FF Ard Fheis - Greatest challenges still ahead
As early as yesterday Mr Cowen found himself in a more challenging environment at an emergency meeting with his European counterparts in Brussels to discuss the economic crisis.
At the meeting European leaders stressed EU unity. However, calls from Hungary for a €180 billion aid package to rescue east European economies whose currencies have been battered in the economic downturn were rejected. All that was on offer was an acceleration of the process to expand the eurozone.
If this weekend’s domestic polls are a reasonably accurate indication of how June’s local and European elections — probably two by-elections as well — play out, then the next Fianna Fáil ard fheis may be more a sentimental reunion than what is now customary for the party more or less permanently in power.
Yesterday’s Sunday Business Post poll showed that support for the party has fallen to 23%, seven points behind Fine Gael and barely ahead of Labour. This represents a five-point fall in support in the past four weeks.
Another poll just last Friday recorded that just 10% of the population were happy with the Government. It is not unreasonable to assume all of those represented by that figure were at the ard fheis cheering and back slapping as if nothing had changed.
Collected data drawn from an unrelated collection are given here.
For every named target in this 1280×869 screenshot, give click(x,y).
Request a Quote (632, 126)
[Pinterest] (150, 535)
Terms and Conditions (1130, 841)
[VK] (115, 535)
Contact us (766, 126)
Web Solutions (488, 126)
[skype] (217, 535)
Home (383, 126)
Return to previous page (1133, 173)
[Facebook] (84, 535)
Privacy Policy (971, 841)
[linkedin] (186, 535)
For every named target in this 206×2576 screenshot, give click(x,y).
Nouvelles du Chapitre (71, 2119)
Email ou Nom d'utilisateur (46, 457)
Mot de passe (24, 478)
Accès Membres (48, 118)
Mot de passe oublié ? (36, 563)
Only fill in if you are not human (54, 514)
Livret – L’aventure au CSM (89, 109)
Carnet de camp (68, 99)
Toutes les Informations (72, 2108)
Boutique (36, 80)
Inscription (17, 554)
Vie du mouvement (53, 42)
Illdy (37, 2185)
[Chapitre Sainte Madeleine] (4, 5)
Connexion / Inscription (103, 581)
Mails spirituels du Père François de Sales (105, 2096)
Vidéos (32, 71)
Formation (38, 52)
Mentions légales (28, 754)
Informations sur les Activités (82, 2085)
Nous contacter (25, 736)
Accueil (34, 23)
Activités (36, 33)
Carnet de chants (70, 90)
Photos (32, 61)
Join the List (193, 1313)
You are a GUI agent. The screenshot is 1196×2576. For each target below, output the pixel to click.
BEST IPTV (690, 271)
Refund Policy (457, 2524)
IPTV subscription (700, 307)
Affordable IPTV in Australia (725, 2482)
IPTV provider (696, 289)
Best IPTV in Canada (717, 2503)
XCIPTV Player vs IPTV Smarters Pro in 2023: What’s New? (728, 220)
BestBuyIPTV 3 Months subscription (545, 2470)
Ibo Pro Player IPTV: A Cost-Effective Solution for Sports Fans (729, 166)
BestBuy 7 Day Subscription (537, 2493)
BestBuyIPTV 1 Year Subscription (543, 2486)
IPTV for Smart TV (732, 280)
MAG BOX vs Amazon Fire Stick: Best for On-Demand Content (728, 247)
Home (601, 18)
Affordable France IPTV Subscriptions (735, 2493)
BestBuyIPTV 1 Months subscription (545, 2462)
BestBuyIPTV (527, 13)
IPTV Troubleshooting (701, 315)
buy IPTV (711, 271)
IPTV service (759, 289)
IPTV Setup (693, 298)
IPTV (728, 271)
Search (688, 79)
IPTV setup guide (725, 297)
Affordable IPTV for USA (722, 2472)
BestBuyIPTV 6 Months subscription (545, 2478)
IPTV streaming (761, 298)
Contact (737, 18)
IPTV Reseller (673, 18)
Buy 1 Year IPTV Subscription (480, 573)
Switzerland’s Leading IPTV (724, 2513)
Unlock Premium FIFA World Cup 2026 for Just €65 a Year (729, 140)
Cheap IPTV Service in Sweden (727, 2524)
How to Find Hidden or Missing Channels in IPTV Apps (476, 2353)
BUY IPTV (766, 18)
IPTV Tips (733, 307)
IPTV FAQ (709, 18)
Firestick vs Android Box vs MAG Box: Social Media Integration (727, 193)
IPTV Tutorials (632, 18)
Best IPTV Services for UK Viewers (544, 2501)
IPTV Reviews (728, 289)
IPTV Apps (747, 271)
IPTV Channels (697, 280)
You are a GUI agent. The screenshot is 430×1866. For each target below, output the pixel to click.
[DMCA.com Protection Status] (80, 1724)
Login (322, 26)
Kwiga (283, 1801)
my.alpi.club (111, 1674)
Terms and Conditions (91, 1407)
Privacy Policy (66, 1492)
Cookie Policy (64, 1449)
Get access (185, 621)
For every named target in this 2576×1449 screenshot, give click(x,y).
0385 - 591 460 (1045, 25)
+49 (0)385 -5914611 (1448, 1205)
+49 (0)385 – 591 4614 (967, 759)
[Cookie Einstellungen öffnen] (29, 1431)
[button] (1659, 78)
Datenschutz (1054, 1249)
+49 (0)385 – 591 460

If these figures are turned around in the 12 weeks leading to the elections then Lazarus will indeed be in the ha’penny place.
Though nearly all of the senior figures who spoke during the jamboree made references to the unavoidability of higher taxes, not one — not a single one — came up with anything, not one single idea or motivating phrase, that might even be described as inspiration lite. It was as if none of them had seen how President Barack Obama used the power of clear, uplifting communication to make the impossible seem attainable.
The higher-taxes softening-up process is well under way, even though the insistence that nothing will happen immediately persists. On one level, if the delay can be afforded, this may not be a bad thing as the realities of our income tax system imply that many people who are not taxed now will be. It may take time for this recognition to sink in or be accepted.
The figures are simple enough. Just 6% of the workforce earn more than €100,000 a year, yet they contribute 47% of the tax take. The top 1% — over €200,000 a year — pay 21% of the total tax take. At the same time, 40% of income earners pay nothing.
Irish workers don’t pay any tax, PRSI or the income levy if they earn less than €18,000. In Britain all income above €6,860 is subject to income tax at 20%. The British example is widespread in Europe while ours is not. Already Mr Cowen has raised the issue of whether the exclusion of so many workers from the tax net can be sustained. Though our EU partners can’t impose change, they may forcibly suggest that one model is more viable than the other.
How the unions react to any proposals to tax people on lower incomes will be one of the defining moments of this crisis. How Mr Cowen sells the idea is even more important.